YOUR OBJECTIVE:
Copy, exactly and without additions, every line in the records below from the one holding "Click the requery refresh icon button" through the one holding "Click the archive.org mp3 URL at the bottom", both ends included.

Start of RECORDS SHOWN

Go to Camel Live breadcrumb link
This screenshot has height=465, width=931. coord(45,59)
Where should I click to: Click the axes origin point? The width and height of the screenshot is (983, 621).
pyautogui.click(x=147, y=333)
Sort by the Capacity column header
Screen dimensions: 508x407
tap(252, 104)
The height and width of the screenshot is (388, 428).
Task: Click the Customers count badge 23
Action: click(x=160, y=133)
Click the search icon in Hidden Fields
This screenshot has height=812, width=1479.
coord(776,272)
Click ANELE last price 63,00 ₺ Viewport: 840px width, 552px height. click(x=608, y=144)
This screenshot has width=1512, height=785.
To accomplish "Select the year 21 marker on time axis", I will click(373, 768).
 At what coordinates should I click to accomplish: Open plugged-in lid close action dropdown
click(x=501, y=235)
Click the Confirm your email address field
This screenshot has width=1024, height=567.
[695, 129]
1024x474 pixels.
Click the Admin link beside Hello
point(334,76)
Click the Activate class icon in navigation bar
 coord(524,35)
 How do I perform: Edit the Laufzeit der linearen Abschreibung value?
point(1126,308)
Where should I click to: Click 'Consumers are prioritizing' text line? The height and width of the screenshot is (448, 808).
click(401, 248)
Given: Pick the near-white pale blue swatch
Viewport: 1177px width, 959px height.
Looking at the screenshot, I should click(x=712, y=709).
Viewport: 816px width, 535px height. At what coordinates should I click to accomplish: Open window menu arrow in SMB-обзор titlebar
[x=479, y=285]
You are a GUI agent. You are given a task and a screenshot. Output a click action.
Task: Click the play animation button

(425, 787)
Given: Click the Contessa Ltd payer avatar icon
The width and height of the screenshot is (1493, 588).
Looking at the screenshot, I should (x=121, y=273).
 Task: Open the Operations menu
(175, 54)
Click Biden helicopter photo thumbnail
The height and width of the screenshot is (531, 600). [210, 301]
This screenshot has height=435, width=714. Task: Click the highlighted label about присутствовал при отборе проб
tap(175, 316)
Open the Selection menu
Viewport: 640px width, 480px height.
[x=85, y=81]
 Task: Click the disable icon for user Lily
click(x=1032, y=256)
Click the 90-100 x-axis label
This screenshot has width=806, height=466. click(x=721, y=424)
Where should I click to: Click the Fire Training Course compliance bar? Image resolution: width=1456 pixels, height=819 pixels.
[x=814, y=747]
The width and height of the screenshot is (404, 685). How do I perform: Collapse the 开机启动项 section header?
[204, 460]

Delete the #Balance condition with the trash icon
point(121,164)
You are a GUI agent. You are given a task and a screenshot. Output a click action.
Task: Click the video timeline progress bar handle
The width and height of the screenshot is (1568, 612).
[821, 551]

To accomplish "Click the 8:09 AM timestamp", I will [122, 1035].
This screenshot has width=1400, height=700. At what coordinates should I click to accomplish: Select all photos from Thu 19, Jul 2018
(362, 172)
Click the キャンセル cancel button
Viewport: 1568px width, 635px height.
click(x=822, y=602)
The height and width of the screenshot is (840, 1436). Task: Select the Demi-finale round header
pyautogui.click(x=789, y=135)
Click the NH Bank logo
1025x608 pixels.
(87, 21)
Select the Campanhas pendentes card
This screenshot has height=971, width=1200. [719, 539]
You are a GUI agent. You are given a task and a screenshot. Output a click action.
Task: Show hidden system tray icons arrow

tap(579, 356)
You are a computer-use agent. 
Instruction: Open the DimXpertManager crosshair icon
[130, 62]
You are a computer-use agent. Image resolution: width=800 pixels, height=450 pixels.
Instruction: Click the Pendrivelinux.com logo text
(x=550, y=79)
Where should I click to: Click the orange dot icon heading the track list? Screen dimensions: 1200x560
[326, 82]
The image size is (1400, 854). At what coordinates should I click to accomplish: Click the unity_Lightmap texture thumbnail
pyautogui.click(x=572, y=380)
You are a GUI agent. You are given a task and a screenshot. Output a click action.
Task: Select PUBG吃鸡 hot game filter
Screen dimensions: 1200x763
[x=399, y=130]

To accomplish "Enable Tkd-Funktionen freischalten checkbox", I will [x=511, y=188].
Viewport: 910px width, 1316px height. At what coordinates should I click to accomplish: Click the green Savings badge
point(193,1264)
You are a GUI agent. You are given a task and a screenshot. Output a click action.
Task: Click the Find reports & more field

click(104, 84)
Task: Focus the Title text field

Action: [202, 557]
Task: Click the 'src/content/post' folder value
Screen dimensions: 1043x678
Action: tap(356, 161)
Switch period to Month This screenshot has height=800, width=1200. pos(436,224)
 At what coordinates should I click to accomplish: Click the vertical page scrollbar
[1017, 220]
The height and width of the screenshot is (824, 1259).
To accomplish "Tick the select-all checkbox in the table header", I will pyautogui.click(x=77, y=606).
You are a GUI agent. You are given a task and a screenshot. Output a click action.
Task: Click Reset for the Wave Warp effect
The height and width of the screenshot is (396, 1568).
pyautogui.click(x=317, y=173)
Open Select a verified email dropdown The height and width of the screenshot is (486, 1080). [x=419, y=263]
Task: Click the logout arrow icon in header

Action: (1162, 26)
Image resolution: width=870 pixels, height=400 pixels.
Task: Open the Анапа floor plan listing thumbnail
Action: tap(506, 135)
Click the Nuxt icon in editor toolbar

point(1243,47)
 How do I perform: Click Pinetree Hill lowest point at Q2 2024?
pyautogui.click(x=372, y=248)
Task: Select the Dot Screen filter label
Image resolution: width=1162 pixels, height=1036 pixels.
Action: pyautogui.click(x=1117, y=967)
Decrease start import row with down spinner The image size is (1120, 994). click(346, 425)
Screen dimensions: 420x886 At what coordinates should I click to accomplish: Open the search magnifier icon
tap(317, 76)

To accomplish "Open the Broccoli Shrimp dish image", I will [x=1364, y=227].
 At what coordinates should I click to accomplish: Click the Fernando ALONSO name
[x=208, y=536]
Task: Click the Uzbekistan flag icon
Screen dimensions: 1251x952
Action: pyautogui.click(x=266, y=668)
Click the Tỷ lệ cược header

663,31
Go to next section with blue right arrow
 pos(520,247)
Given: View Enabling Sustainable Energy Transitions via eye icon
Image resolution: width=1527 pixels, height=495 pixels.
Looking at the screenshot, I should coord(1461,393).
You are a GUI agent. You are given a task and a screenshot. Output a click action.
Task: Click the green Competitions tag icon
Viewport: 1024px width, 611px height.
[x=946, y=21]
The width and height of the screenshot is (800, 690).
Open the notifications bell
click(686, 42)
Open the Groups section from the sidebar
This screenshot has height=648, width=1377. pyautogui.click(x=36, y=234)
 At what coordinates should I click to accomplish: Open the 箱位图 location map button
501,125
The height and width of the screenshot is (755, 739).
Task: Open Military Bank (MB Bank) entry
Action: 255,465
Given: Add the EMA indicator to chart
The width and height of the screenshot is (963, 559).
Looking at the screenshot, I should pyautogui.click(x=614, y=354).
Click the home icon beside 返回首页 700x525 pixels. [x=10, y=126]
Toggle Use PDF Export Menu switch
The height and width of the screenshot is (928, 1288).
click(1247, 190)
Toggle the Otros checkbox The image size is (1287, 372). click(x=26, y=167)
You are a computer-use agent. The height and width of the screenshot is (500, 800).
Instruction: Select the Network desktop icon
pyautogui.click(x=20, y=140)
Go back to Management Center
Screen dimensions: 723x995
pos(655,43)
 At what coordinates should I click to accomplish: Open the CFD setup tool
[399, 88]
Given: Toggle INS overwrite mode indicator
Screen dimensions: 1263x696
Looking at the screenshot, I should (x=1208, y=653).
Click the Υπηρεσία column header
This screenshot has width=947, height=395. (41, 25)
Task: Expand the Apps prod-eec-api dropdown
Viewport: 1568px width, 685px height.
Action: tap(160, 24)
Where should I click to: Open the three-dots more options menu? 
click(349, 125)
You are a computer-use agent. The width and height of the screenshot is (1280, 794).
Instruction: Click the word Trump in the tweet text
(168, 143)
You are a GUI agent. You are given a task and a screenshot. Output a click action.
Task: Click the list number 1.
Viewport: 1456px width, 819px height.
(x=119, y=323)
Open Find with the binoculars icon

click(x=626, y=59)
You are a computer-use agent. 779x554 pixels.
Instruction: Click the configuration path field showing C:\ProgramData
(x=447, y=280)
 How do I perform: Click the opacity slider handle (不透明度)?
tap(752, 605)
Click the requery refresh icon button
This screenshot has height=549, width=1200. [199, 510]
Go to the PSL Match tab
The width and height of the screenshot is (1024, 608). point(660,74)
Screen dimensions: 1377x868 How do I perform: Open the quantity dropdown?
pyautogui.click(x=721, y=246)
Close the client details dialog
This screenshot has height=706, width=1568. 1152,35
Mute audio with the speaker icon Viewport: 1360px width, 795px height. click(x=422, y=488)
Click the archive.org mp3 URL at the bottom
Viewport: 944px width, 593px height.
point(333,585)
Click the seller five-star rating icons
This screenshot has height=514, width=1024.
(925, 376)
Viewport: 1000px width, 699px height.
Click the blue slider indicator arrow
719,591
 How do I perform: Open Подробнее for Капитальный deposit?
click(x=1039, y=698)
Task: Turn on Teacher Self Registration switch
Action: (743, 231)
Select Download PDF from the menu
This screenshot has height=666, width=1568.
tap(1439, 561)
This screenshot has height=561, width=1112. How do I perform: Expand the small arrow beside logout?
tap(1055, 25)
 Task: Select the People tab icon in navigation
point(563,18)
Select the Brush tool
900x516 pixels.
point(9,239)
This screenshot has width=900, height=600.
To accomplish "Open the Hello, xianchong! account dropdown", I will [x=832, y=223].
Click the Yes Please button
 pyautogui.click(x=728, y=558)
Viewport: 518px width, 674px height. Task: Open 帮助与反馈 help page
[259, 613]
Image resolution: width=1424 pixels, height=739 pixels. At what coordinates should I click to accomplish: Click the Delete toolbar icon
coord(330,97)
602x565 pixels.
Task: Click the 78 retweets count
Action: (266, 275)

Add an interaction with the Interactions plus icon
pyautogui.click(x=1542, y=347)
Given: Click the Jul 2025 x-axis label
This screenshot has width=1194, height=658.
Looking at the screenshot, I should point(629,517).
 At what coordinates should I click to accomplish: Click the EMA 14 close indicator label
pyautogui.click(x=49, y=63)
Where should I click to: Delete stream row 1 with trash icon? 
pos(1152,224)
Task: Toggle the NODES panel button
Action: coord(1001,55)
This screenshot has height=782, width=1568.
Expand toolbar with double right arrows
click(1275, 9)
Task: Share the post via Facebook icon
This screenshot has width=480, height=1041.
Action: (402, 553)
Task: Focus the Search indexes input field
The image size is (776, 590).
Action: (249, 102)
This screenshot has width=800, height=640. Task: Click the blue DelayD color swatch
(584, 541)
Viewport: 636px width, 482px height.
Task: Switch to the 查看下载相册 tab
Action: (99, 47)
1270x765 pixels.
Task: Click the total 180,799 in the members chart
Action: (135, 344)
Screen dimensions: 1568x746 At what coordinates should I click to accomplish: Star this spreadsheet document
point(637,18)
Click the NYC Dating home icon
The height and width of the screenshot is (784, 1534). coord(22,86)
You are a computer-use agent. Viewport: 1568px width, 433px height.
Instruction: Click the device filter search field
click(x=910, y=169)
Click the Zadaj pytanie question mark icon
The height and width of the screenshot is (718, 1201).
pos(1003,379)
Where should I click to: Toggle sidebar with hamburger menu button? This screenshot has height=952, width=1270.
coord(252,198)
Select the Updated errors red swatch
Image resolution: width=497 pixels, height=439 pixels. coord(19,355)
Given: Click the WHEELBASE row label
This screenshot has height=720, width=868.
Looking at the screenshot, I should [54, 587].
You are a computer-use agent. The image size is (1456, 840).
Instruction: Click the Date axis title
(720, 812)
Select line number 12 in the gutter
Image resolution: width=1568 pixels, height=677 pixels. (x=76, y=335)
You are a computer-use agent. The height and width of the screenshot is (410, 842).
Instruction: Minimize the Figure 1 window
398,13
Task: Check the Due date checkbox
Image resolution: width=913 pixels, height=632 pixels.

End of RECORDS SHOWN

ANSWER SPACE:
Click the requery refresh icon button
This screenshot has height=549, width=1200. [199, 510]
Go to the PSL Match tab
The width and height of the screenshot is (1024, 608). point(660,74)
Screen dimensions: 1377x868 How do I perform: Open the quantity dropdown?
pyautogui.click(x=721, y=246)
Close the client details dialog
This screenshot has height=706, width=1568. 1152,35
Mute audio with the speaker icon Viewport: 1360px width, 795px height. click(x=422, y=488)
Click the archive.org mp3 URL at the bottom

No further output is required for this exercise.